Одна из верхних полок была пока пустой, на другой лежал парень в наушниках. Непонятно было, спал он или слушал музыку. Но глаза его были закрыты. На соседней нижней полке напротив, отвернувшись к стене, лежала пожилая женщина в тёплом байковом халате и платочке. Она вздыхала время от времени и пока не спешила поворачиваться к Любе, хотя было понятно, что старушка не спит.
Люба достала из сумки термос с горячим чаем, в который добавила малинового варенья, и пакет с пирожками. Поесть она сегодня так и не успела.
А сейчас, когда уже можно было расслабиться и до самого утра больше не думать ни о чём, решила поужинать, а заодно и пообедать. И хоть аппетита особого не было, но женщина понимала, что обязательно нужно поесть, иначе откуда взяться силам? А они ей были ой, как нужны сейчас.
Одной есть было неудобно. И Люба, помаявшись минуты две, всё же обратилась к пожилой женщине, предлагая той разделить с ней трапезу.
— Простите меня, ради Бога. Я слышу, что вы не спите. Не желаете пирожков свеженьких с картошкой? Есть ещё с рисом и яйцом, — произнесла она, в надежде, что бабушка откликнется. — Я сама пекла.
Пожилая женщина задвигалась, заворочалась, пытаясь повернуться к Любе лицом. Видно было, что даётся ей это с большим трудом — больные суставы затрудняли движение, и старушка покряхтывала и охала.
— Извините меня, если потревожила вас. Здравствуйте, — произнесла Люба, когда женщина повернулась к ней. — Просто одной есть, когда рядом люди, как-то нехорошо. А вместе веселее, верно?
Но когда пожилая женщина наконец-то села на полке, опустив ноги вниз и поправив на голове цветастый платок, Люба осеклась и охнула.
Анна Тихоновна, а это была, несомненно, она, пока ещё Любу не узнала. Она искала в кармане очки, чтобы получше разглядеть свою попутчицу, которая не дала ей спокойно полежать.

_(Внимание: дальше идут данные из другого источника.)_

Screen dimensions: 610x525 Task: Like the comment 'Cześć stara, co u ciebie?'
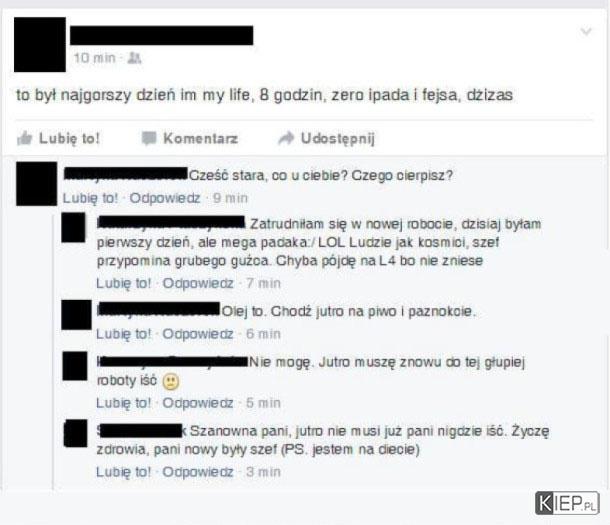click(x=90, y=198)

Наконец очки отыскались, и старушка внимательно глянула на Любовь, застывшую в ожидании её реакции.
Бывшая свекровь не сразу начала говорить. Она какое-то время внимательно разглядывала Любу, веря и не веря в то, что видит перед собой именно её. Не совсем надеялась на своё плохое зрение, сомневалась и оттого пока молчала.

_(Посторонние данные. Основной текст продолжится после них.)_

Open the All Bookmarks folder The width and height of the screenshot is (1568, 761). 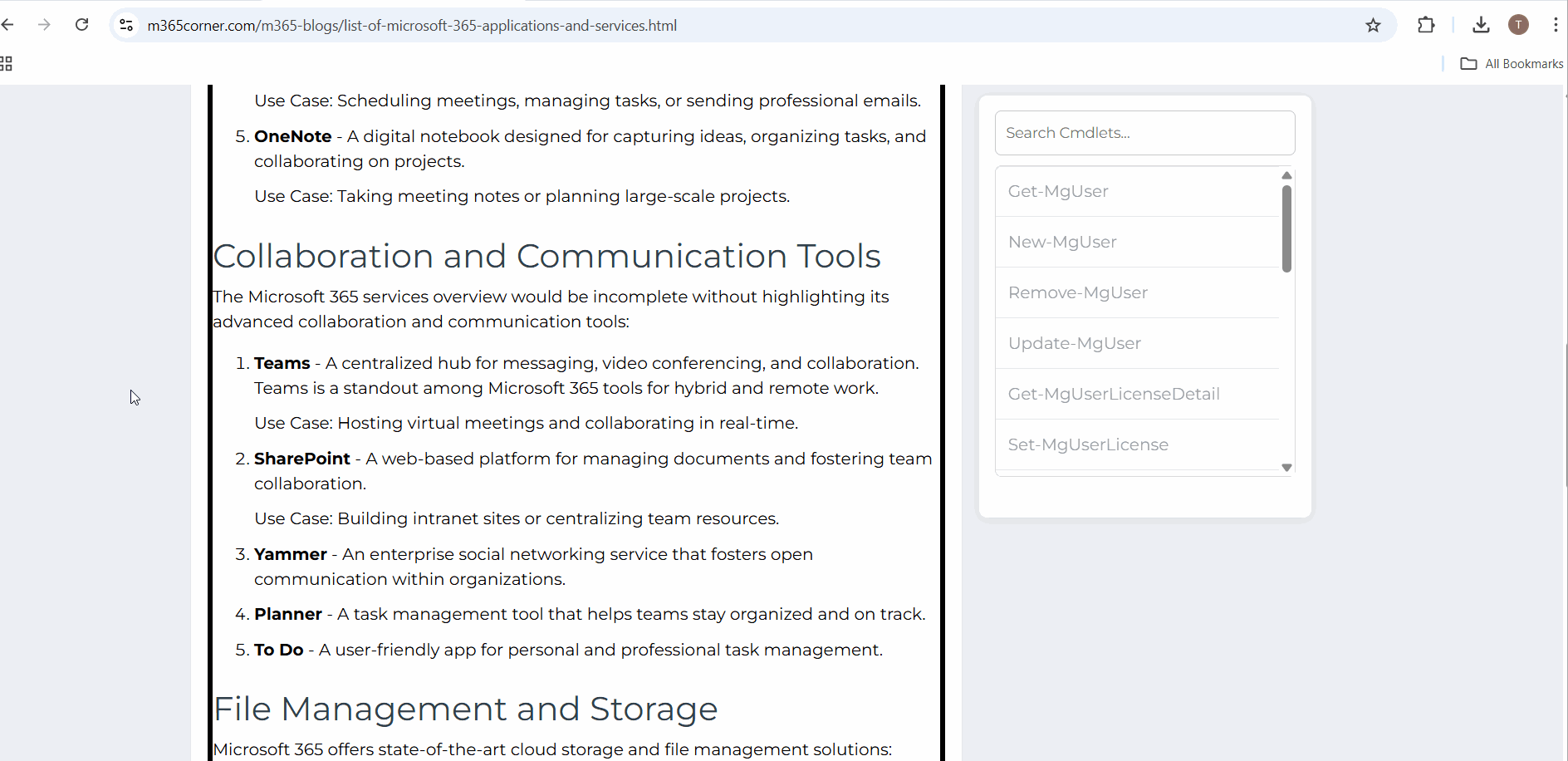[1512, 64]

— Анна Тихоновна, здравствуйте, — первой начала Люба разговор. — Узнаёте меня?
— Да, теперь узнаю, Люба. Неужели это ты? Вот так встречу нам Бог послал! Никогда бы не подумала, что вот так можем с тобой встретиться, — произнесла она тихо, с расстановкой.
— Вы куда-то едете? — задала Люба следующий вопрос, потому что пока не знала, о чём говорить.

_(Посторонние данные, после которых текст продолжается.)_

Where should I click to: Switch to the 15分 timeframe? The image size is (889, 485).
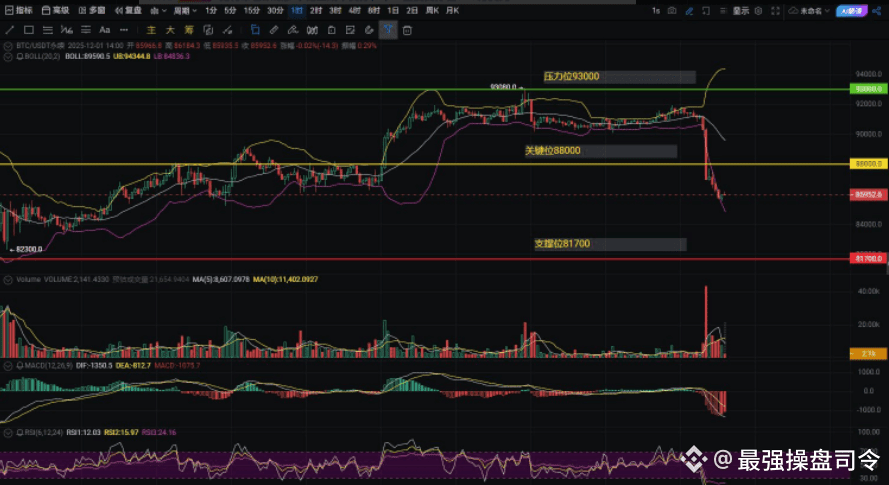(252, 10)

Обе женщины выглядели растерянными. Ни одна из них была не готова к этой встрече, оттого и слова пока на ум не шли, лишь эмоции бередили сознание.
— Ну, раз в поезде сижу, значит, еду, — ответила Анна Тихоновна. — И не поехала бы, да надо… В больницу областную направили меня. Диагноз нехороший подозревают.
— Да вы что? — ахнула сердобольная Люба, вспомнив и о своей беде.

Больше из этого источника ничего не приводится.